The problem with defaulting to generic NPC blocks for many of the humanoids (especially playable ones) is they all become vanilla. Yes, I can re-skin, but that's putting the onus on me.

Species-specific statblocks allow you to introduce flavor - e.g., a drow guard having unique abilities different than what a drow PC would have. It allows you to explore factions and different societies/backgrounds. In short, you can diversify NPC characteristics instead of everyone having one set of vanilla stats with some species-specific traits tacked on for every humanoid guard in the game.

Again, I know this is something the DM can do, but why not provide at least a handful of these to spur on the creative process?

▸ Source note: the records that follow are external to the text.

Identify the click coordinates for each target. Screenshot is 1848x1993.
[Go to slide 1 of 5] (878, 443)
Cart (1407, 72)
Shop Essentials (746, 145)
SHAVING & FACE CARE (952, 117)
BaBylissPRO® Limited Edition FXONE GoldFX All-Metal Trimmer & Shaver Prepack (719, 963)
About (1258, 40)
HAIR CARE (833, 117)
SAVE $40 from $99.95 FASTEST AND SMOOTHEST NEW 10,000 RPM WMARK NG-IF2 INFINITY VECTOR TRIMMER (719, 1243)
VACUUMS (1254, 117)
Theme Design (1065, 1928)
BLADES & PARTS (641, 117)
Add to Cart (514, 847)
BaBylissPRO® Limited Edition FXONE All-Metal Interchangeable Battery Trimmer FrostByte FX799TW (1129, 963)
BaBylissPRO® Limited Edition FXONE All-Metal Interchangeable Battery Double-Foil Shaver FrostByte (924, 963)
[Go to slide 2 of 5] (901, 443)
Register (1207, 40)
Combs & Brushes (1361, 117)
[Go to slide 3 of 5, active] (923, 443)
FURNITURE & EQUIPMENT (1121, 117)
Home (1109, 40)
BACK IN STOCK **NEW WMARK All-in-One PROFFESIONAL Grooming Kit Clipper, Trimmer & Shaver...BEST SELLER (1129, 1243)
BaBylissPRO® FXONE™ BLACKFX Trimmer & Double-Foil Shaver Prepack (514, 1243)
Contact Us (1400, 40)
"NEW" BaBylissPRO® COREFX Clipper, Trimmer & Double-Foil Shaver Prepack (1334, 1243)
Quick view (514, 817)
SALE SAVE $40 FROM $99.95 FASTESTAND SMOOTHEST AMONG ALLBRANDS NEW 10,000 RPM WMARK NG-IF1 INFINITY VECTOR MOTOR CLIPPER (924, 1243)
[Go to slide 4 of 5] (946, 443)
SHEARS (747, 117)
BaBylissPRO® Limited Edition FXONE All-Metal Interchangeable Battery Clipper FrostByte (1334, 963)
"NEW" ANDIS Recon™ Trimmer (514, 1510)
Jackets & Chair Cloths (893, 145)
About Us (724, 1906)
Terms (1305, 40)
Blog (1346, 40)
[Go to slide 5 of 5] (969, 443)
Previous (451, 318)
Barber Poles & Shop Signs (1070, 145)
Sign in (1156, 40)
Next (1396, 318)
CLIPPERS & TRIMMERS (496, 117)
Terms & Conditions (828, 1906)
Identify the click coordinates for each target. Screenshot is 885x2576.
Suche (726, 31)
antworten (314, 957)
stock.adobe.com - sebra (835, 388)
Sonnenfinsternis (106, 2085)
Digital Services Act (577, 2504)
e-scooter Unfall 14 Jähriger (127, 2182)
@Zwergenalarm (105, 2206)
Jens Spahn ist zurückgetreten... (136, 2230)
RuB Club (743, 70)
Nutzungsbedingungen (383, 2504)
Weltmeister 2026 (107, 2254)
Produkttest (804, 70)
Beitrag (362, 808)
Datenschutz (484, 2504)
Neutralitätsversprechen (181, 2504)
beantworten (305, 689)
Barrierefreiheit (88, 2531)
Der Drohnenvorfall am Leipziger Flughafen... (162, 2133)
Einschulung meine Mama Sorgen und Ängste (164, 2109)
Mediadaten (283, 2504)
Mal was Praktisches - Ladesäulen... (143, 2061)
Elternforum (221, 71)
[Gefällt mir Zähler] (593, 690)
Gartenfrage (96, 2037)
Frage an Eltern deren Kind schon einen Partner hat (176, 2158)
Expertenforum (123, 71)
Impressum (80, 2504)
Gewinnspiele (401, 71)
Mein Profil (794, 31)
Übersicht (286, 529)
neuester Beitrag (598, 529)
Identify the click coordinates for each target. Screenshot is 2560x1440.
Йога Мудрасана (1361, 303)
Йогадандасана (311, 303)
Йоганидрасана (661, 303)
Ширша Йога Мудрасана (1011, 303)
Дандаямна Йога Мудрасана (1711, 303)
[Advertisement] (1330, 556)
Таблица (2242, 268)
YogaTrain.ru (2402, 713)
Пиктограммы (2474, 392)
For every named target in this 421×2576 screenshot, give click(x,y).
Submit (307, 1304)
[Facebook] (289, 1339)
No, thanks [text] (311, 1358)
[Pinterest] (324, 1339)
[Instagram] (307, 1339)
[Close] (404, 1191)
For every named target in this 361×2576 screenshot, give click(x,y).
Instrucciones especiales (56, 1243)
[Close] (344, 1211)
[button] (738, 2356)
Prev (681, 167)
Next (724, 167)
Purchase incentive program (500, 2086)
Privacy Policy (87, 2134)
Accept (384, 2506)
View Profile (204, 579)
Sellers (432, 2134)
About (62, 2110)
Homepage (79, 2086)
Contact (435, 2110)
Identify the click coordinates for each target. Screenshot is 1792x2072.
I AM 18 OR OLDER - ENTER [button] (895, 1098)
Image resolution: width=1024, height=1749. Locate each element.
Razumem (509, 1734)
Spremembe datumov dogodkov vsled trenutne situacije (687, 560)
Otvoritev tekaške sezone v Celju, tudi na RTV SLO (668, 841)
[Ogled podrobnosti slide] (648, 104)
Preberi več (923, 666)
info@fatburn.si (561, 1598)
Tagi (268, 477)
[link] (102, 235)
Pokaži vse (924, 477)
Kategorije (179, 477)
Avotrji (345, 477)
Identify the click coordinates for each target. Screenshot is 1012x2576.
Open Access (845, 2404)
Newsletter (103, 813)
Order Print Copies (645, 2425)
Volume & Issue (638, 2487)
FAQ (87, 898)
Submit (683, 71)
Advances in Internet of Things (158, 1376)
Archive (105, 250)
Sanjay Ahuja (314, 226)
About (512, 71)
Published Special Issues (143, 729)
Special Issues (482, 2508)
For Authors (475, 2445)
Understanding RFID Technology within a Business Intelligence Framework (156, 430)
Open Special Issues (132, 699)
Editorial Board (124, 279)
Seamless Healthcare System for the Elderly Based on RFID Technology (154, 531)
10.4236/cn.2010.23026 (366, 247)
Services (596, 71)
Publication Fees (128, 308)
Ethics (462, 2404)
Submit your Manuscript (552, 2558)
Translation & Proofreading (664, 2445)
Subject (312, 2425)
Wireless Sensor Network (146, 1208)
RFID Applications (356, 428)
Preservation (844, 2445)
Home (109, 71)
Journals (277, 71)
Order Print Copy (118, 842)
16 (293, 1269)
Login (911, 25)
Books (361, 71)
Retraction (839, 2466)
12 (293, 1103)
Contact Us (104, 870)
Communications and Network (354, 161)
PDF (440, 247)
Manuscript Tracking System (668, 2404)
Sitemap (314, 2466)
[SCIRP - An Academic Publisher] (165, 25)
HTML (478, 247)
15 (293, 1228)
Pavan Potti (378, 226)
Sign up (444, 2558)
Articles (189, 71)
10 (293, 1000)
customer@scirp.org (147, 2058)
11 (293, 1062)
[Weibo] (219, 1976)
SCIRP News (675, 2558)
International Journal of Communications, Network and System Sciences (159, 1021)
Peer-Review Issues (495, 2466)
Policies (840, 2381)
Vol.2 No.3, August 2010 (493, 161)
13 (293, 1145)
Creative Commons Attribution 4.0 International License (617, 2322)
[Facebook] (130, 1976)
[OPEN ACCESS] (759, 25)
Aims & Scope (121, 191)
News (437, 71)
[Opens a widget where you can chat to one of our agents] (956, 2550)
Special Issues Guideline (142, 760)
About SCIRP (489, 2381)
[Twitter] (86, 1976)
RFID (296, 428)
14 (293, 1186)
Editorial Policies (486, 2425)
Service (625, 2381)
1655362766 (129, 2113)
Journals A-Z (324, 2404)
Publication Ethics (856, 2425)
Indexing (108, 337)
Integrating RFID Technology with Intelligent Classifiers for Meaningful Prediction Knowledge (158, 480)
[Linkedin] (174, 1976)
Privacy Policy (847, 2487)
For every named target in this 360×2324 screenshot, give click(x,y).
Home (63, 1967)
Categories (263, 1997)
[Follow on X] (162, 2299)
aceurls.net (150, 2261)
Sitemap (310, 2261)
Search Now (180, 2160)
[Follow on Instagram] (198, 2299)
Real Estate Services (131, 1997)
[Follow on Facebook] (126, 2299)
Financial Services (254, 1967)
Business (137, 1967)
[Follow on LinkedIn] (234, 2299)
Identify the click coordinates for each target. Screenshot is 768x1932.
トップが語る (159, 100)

The issue is you get orc guard, elf guard, goliath guard, aasimar guard, etc, etc. That ends up a lot of redundant statblocks.
 


The problem with defaulting to generic NPC blocks for many of the humanoids (especially playable ones) is they all become vanilla. Yes, I can re-skin, but that's putting the onus on me.

Species-specific statblocks allow you to introduce flavor - e.g., a drow guard having unique abilities different than what a drow PC would have. It allows you to explore factions and different societies/backgrounds. In short, you can diversify NPC characteristics instead of everyone having one set of vanilla stats with some species-specific traits tacked on for every humanoid guard in the game.

Again, I know this is something the DM can do, but why not provide at least a handful of these to spur on the creative process?
If your orc warrior and genasi warrior that use the exact same stat block are "vanilla" . . . it's not the stat block that is the problem.

Sure, it's cool to spice up the stat block a bit by maybe adding levitate to the genasi, but the real flavor should come from the narrative. IMO.

For combat, there isn't much difference between a genasi warrior and an orc warrior. Using the same stat blocks works just fine. Again, IMO.
 

The issue is you get orc guard, elf guard, goliath guard, aasimar guard, etc, etc. That ends up a lot of redundant statblocks.
What happened to the Orc Drudge, Orc War Chief, Orc Eye of Gruumsh, Orog, Orc Blade of Ilneval, Orc Claw of Luthic, Orc Raider, Orc Bloodrager, Orc Berserker...etc?
 

Sure, it's cool to spice up the stat block a bit by maybe adding levitate to the genasi, but the real flavor should come from the narrative. IMO.

For combat, there isn't much difference between a genasi warrior and an orc warrior. Using the same stat blocks works just fine. Again, IMO.
Seems like we've already forgotten why people appeared to like the 4e monster stat blocks....I'm pretty sure it wasn't because of the narrative.